Each line of the data below holding the word "panel" must be copied.

*** Opening of Extracted information ***

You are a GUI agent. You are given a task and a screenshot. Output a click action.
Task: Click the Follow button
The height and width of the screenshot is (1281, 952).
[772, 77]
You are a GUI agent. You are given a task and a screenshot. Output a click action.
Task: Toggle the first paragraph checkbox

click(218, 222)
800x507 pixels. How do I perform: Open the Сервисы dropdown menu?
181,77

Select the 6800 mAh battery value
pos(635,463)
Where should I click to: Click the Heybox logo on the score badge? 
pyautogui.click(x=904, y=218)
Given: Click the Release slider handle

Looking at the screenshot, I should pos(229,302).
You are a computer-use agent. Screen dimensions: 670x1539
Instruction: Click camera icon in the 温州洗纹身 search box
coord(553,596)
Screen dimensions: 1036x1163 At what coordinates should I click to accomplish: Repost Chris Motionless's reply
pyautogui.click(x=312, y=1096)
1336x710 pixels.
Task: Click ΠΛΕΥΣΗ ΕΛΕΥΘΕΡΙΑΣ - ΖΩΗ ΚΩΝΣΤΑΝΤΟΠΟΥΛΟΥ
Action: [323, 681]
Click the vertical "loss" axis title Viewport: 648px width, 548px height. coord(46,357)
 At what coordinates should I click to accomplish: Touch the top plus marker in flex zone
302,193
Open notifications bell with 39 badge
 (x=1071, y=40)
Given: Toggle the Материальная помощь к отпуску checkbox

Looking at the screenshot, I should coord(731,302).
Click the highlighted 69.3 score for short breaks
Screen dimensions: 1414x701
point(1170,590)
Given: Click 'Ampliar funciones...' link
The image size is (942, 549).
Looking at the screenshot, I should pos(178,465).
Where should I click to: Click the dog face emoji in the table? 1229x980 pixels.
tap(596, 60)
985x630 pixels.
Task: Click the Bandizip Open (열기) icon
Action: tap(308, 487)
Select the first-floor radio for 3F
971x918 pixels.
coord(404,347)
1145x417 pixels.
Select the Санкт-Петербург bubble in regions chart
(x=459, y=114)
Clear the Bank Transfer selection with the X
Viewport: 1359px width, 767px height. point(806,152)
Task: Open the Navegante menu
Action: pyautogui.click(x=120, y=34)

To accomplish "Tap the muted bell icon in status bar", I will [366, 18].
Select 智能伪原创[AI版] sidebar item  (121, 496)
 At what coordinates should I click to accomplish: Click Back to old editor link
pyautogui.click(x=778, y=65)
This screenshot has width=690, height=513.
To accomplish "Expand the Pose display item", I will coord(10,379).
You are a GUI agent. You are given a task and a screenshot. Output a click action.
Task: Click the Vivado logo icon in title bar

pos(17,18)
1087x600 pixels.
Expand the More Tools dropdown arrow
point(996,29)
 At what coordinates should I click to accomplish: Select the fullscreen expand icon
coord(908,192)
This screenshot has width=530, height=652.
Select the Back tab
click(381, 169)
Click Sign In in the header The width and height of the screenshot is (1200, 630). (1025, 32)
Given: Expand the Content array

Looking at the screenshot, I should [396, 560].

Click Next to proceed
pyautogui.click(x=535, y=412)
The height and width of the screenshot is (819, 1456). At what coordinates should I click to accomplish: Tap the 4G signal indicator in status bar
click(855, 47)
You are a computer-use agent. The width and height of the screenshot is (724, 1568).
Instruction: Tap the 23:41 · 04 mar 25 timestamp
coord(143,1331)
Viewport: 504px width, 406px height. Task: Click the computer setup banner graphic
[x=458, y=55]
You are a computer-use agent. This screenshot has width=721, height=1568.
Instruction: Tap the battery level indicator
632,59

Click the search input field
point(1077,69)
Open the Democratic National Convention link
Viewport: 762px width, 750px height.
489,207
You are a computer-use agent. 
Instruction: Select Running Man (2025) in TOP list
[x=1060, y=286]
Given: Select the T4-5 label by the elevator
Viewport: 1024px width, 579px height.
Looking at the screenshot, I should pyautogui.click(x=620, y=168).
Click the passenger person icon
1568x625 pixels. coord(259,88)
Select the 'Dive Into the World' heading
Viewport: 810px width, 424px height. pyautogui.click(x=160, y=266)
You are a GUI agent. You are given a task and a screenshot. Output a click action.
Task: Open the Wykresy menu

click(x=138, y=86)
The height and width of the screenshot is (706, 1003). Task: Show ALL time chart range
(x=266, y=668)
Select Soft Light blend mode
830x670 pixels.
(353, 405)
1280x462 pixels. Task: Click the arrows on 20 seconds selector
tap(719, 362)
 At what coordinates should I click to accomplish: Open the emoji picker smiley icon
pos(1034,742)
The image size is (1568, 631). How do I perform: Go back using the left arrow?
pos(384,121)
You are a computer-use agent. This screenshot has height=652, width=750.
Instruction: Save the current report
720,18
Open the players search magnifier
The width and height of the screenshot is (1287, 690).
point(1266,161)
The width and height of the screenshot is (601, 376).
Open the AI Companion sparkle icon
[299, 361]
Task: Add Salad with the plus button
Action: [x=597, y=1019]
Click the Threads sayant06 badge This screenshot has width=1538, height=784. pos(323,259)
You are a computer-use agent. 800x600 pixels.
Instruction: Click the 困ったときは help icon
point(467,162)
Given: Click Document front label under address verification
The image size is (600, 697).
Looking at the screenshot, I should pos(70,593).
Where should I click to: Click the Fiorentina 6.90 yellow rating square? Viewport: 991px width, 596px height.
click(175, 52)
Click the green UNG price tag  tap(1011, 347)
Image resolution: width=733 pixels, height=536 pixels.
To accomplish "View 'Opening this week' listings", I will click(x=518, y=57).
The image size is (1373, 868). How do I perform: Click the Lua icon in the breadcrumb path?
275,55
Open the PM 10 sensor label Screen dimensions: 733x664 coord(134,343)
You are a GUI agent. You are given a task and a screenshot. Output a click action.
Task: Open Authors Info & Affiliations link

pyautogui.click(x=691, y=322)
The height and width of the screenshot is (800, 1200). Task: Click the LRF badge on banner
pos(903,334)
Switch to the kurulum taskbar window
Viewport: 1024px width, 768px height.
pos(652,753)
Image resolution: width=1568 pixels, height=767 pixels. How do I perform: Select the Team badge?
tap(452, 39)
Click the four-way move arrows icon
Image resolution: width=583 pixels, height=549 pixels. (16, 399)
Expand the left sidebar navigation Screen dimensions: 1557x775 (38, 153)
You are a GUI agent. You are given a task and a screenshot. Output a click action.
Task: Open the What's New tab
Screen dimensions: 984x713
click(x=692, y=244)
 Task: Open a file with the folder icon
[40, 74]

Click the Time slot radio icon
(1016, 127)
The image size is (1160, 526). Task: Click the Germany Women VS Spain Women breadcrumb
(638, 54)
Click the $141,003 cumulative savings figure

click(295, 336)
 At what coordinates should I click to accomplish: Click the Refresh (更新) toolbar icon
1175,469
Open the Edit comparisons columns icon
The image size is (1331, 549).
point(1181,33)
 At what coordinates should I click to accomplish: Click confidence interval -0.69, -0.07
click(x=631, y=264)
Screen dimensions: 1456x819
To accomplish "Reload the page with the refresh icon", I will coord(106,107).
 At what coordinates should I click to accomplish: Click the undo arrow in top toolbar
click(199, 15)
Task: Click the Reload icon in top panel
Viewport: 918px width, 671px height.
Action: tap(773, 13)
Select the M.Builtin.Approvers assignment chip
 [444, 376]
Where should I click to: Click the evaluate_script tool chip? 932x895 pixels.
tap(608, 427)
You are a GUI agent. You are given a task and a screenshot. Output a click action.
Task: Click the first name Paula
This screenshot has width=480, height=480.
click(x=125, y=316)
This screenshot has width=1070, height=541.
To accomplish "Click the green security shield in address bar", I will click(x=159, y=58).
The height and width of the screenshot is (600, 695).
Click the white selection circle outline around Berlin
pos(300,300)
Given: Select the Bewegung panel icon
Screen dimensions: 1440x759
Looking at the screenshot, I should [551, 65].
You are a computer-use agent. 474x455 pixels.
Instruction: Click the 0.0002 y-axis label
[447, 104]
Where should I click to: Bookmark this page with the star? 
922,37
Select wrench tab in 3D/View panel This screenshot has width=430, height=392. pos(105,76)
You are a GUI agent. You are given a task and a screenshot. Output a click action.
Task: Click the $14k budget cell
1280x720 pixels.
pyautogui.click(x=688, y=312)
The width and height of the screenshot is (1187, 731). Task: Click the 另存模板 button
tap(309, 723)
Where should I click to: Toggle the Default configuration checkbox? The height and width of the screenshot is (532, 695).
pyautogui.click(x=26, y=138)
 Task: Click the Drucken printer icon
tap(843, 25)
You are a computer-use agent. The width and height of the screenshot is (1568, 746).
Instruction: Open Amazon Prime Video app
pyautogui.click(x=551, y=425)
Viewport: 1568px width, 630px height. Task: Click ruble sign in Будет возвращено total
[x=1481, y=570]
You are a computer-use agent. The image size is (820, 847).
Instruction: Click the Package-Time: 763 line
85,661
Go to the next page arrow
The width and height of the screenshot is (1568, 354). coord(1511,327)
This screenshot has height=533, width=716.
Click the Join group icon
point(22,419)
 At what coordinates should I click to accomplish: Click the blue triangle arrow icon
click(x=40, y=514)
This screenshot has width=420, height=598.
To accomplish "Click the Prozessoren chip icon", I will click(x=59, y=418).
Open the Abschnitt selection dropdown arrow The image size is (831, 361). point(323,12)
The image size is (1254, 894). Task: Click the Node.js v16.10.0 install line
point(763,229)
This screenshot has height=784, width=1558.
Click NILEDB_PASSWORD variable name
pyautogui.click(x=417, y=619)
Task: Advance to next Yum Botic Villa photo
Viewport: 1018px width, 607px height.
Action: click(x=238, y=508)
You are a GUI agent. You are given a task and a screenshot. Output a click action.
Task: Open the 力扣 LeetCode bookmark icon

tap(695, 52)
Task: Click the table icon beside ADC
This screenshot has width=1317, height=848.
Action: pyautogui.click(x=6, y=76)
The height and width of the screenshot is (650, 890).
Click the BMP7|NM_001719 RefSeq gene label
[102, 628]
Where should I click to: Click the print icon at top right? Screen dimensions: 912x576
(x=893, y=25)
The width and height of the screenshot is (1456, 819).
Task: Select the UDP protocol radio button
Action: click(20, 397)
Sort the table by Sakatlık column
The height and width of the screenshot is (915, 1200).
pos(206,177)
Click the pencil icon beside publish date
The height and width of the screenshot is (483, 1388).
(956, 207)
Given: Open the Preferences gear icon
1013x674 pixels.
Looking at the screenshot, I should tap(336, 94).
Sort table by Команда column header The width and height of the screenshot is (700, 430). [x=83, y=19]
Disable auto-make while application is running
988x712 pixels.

*** Close of Extracted information ***

## Exercise response
Task: Click the Reload icon in top panel
Given: Select the Bewegung panel icon
Select wrench tab in 3D/View panel This screenshot has width=430, height=392. pos(105,76)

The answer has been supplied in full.